YOUR OBJECTIVE: Copy the rows word for word, beginning with the line that contains "at (238, 1412)." and continuing through the line that contains "Looking at the image, I should click on (751, 1166).", both included.

[Start of section]

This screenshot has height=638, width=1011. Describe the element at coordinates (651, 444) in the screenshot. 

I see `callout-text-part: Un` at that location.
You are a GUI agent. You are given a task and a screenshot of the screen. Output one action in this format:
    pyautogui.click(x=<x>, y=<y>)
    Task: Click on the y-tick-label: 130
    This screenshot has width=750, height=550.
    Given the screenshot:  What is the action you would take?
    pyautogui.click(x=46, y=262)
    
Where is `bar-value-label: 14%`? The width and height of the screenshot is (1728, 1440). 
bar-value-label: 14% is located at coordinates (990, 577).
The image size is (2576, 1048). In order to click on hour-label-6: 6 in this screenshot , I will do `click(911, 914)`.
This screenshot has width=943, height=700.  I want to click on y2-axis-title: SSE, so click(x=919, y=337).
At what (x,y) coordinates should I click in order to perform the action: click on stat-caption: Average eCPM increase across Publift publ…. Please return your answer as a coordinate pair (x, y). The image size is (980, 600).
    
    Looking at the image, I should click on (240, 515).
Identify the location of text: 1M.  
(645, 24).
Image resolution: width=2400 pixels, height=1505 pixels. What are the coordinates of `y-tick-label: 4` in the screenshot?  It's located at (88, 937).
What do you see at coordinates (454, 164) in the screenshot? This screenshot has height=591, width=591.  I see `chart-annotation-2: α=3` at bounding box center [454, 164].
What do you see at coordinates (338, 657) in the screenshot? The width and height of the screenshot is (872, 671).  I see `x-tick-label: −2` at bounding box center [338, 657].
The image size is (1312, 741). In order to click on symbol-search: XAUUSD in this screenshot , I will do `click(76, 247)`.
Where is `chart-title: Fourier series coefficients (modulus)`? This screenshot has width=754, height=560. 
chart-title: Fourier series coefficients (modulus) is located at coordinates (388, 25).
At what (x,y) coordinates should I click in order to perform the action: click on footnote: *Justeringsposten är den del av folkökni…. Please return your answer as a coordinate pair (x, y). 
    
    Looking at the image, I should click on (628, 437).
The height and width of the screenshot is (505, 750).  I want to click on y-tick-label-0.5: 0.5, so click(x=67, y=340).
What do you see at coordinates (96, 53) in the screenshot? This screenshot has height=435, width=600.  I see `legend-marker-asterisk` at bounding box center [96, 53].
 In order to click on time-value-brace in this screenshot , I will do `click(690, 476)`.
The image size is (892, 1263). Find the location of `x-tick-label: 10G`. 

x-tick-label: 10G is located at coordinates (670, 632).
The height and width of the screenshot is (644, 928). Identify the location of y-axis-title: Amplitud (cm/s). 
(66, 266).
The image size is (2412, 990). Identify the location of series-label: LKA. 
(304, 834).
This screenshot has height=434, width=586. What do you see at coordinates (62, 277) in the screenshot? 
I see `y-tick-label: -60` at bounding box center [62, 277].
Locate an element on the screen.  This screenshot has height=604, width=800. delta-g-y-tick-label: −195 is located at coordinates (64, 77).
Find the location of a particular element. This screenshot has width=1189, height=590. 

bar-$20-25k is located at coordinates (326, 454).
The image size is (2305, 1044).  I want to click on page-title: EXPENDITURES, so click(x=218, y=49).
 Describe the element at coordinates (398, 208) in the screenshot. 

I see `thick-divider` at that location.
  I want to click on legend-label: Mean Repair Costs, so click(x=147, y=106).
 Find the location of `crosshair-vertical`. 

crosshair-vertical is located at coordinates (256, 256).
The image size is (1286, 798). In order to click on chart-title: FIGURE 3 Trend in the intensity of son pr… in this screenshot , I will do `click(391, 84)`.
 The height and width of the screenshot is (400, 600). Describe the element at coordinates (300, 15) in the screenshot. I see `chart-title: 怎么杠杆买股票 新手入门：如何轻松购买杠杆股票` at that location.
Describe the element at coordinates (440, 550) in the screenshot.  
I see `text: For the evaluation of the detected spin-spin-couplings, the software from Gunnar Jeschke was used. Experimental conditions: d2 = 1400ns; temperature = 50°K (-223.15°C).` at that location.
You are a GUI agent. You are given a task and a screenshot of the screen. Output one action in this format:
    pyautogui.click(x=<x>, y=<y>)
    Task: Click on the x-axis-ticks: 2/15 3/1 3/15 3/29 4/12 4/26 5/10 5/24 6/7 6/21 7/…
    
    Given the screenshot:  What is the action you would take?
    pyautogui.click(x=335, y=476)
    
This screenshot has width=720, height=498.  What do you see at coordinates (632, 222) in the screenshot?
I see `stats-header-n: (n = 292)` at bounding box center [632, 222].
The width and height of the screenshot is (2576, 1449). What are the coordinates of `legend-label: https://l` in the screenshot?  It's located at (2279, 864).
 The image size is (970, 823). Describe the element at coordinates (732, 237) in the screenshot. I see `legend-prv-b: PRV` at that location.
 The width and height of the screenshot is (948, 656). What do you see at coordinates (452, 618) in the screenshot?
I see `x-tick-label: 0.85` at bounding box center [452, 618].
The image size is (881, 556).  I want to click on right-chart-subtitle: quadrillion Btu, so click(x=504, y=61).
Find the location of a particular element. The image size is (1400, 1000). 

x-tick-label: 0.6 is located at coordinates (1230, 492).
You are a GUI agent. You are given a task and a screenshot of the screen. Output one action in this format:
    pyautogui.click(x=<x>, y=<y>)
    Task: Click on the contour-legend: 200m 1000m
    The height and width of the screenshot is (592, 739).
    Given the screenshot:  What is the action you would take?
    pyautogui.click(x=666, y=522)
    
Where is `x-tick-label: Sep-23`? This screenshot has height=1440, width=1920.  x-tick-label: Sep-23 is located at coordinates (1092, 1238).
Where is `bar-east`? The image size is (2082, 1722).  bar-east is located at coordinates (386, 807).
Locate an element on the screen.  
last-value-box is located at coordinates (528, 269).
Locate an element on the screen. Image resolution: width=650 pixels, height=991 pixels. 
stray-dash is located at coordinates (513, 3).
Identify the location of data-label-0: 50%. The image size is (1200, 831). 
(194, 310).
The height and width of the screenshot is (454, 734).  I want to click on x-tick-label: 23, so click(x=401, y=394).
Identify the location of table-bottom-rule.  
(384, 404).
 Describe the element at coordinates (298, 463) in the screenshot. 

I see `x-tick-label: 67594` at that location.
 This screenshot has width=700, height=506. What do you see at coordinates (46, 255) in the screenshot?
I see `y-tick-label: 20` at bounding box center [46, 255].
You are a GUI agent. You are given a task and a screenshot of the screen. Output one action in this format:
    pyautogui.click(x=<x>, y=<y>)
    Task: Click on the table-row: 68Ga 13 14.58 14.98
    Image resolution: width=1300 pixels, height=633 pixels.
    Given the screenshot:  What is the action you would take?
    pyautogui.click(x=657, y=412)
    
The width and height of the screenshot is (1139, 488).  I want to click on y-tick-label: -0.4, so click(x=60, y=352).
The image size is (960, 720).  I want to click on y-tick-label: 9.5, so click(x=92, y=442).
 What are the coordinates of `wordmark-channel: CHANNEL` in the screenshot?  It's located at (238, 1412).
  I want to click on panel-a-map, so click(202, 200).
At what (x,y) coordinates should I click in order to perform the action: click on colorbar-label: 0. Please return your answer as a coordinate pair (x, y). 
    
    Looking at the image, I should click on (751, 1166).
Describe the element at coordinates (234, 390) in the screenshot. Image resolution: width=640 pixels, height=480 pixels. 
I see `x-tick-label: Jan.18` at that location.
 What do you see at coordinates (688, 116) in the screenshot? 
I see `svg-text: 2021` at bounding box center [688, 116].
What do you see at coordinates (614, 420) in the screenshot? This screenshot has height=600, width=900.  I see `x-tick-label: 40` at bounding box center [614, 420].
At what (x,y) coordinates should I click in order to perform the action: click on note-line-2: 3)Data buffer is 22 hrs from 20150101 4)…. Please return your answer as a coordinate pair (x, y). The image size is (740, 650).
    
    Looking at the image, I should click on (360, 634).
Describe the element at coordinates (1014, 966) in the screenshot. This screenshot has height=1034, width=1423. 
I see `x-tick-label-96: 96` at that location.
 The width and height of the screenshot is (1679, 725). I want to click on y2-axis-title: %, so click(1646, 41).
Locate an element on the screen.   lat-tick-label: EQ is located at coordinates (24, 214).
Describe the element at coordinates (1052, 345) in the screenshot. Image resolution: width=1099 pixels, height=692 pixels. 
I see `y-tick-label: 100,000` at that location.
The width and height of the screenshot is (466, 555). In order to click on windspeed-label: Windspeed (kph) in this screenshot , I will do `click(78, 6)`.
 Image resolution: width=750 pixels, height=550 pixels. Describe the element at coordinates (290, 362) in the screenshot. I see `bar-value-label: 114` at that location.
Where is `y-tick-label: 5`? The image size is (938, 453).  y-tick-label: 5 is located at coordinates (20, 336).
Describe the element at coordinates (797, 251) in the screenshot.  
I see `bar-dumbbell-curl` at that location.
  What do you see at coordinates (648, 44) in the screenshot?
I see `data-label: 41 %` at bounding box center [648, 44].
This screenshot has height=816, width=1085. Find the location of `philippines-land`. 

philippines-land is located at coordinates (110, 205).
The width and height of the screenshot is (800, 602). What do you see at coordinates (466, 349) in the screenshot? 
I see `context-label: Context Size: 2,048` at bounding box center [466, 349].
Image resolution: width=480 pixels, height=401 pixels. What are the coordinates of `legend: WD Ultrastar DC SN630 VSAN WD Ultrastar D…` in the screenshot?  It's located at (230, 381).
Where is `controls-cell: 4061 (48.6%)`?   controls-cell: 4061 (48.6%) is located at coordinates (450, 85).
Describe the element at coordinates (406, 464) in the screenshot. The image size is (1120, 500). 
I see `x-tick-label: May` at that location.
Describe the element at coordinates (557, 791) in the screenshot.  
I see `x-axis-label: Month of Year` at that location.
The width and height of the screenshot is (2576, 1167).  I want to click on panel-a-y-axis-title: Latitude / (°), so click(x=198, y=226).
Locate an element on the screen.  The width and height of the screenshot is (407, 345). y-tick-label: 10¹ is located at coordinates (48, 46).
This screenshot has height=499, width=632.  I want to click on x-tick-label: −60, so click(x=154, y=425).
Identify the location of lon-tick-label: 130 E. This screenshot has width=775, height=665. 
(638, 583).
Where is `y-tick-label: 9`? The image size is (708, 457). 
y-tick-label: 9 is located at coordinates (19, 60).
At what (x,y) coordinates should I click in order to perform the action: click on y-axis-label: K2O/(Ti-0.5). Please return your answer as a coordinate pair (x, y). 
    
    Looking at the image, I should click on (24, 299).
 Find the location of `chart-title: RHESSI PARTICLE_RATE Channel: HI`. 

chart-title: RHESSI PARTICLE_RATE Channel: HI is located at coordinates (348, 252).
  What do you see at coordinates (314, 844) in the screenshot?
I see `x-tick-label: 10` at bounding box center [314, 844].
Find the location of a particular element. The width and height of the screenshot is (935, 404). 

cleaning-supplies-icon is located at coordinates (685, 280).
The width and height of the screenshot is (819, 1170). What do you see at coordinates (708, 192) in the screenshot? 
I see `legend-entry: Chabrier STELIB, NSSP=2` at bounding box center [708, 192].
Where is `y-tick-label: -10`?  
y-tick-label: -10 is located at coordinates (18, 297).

[End of section]

FINISHED EXERCISE:
 What are the coordinates of `wordmark-channel: CHANNEL` in the screenshot?  It's located at (238, 1412).
  I want to click on panel-a-map, so click(202, 200).
At what (x,y) coordinates should I click in order to perform the action: click on colorbar-label: 0. Please return your answer as a coordinate pair (x, y). 
    
    Looking at the image, I should click on (751, 1166).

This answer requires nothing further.